* [Instructions to follow] Find every line in the listing below that contains the word "Image", and copy each of those lines. Case counts, so match uppercase and lowercase letters.

** START OF Excerpted data **

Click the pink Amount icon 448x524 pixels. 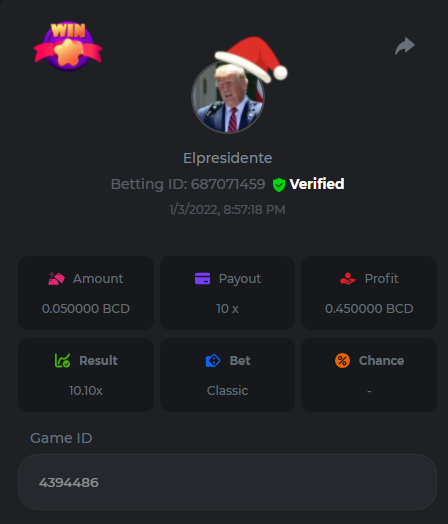point(56,278)
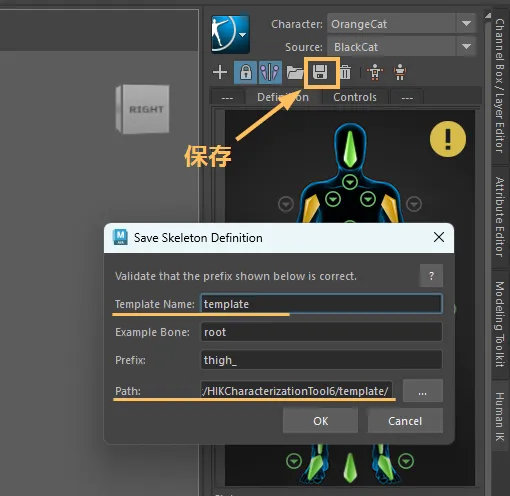Switch to the Controls tab
The width and height of the screenshot is (510, 496).
click(x=355, y=97)
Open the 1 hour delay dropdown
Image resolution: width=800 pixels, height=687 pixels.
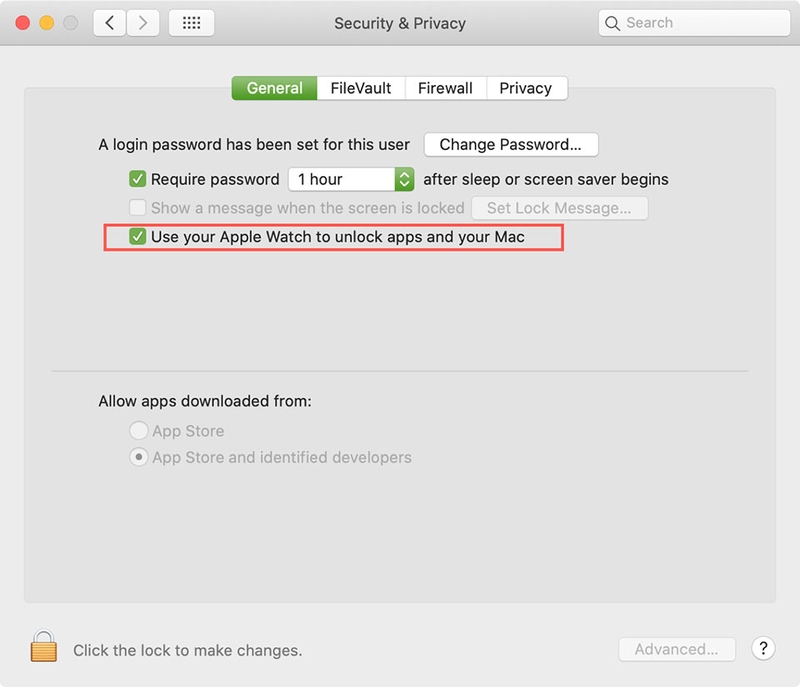click(x=351, y=179)
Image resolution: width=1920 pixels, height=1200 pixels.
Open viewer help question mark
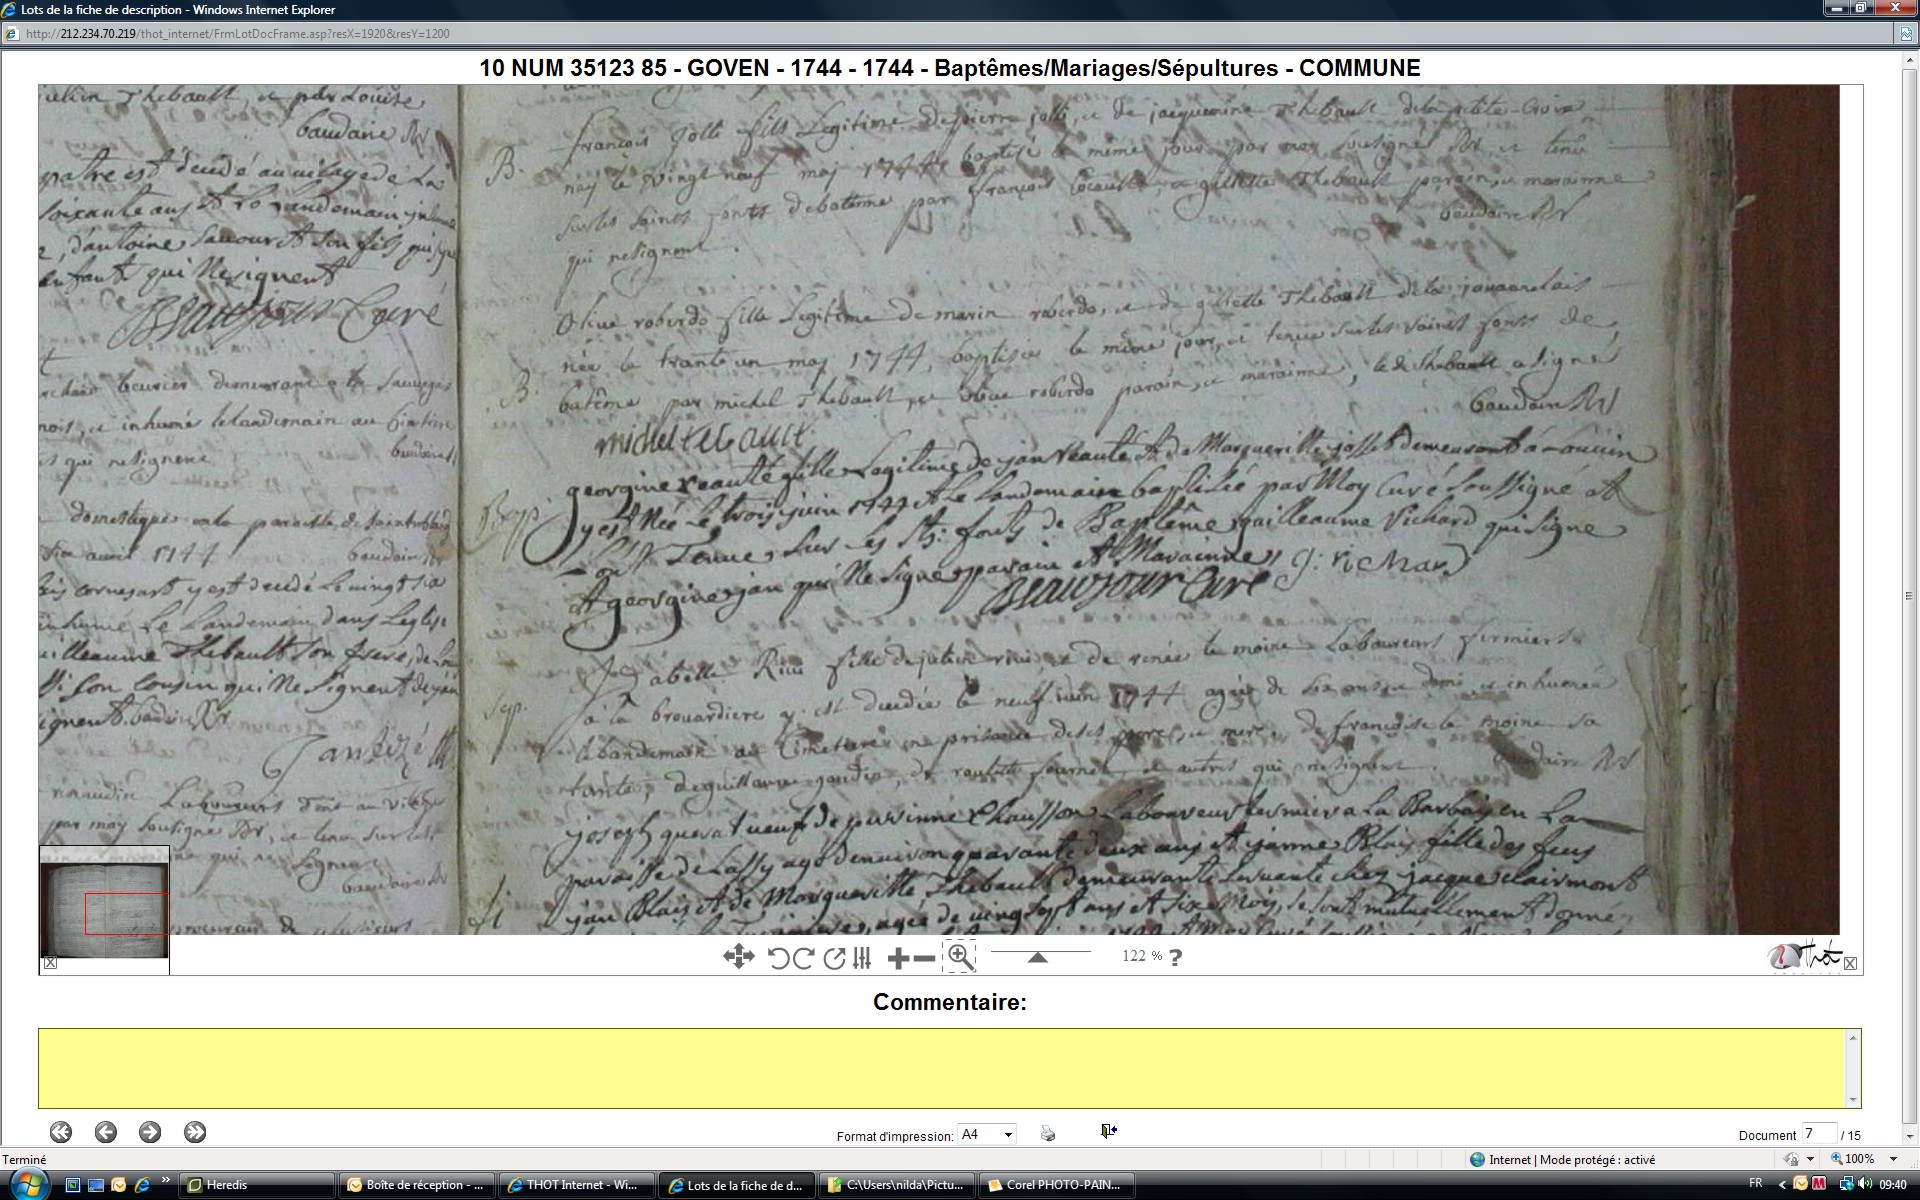(1176, 957)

** END OF Excerpted data **

* [Response]
Image resolution: width=800 pixels, height=687 pixels.
Image resolution: width=1920 pixels, height=1200 pixels.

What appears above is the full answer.